分かりやすい表示で、お買い物も簡単に

ひき肉と切り落とし以外は部位表示を

小売店で取引きされる牛肉及び豚肉の部位表示などについて、農林水産省が「食肉小売品質基準」を定めています。この基準では、特に定める場合を除き、(社)日本食肉格付協会の「牛肉部分肉取引規格」、「豚肉部分肉取引規格」で定められた名称を使用することにしています。

牛肉については、かた、かたロース、リブロース、サーロイン、ヒレ、ばら、もも、そともも、らんぷの9部位、豚肉については牛肉同様、かた、かたロース、ロース、ばら、もも、そともも、ヒレの7部位が定められています。牛、豚とも、こま切れ(切り落とし)、ひき肉については部位表示をしなくても良いことになっています。

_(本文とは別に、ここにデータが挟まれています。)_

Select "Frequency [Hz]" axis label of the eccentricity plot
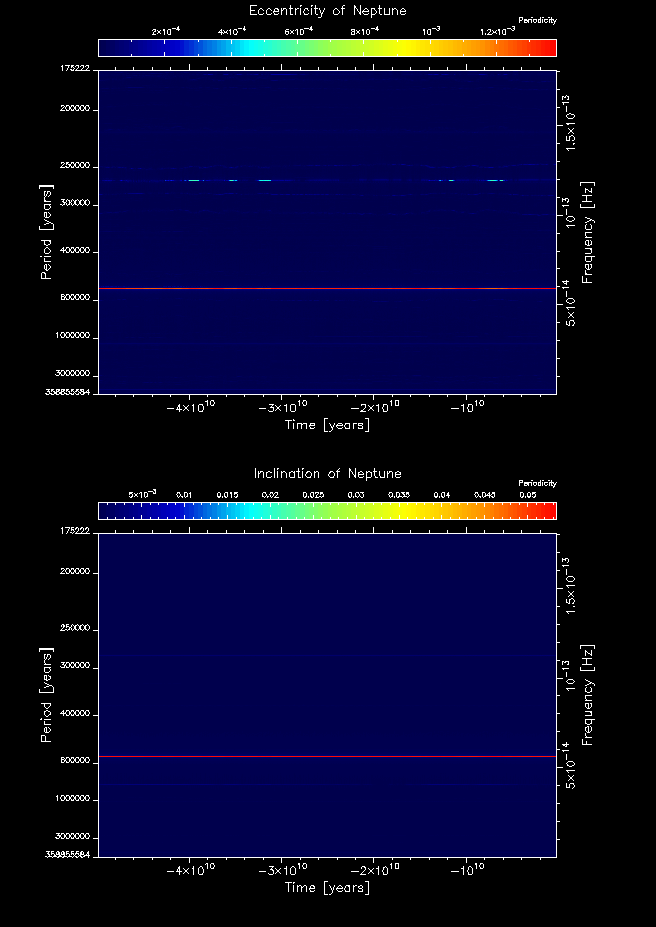The height and width of the screenshot is (927, 656). point(588,232)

この他、「食肉の表示に関する公正競争規約」によって、食肉の種類の表示、用途などの表示、輸入食肉の原産国の表示、量目、価格の表示、賞味期限などの表示が義務づけられています。

また牛肉に関しては、平成16年12月より、「牛の個体識別のための情報管理及び伝達に関する特別措置法」に基づいて、商品ラベルに個体識別番号が表示されることとなりました。

これによって消費者は、その牛肉が手元に届くまでの履歴を追うことができるようになります。

凍結品、解凍品も分かるようになった鶏肉

鶏肉に関しては、全国の小売業者が同一の形態、名称、品質基準によって公正な競争を行うことを目的に「食鶏小売規格」が定められています。この規格は、国内産の若鶏(3カ月齢未満)、及び親(5カ月齢以上)について適用され、3~5カ月齢未満の肥育鶏については定められていません。

解体品小売品目30品目について、形態、名称を定め、生鮮品について特選品と標準品 の2等級とし、形態、肉づき、脂肪のつき方、鮮度などについて品質基準を定めています。

凍結品と解凍品の表示も義務づけられ、またフレッシュチキンのパックには消費期限が、品質が劣化しにくいチキンには品質保持期限が表示されます。輸入品は、解凍品及び輸入品の表示に限って適用されます。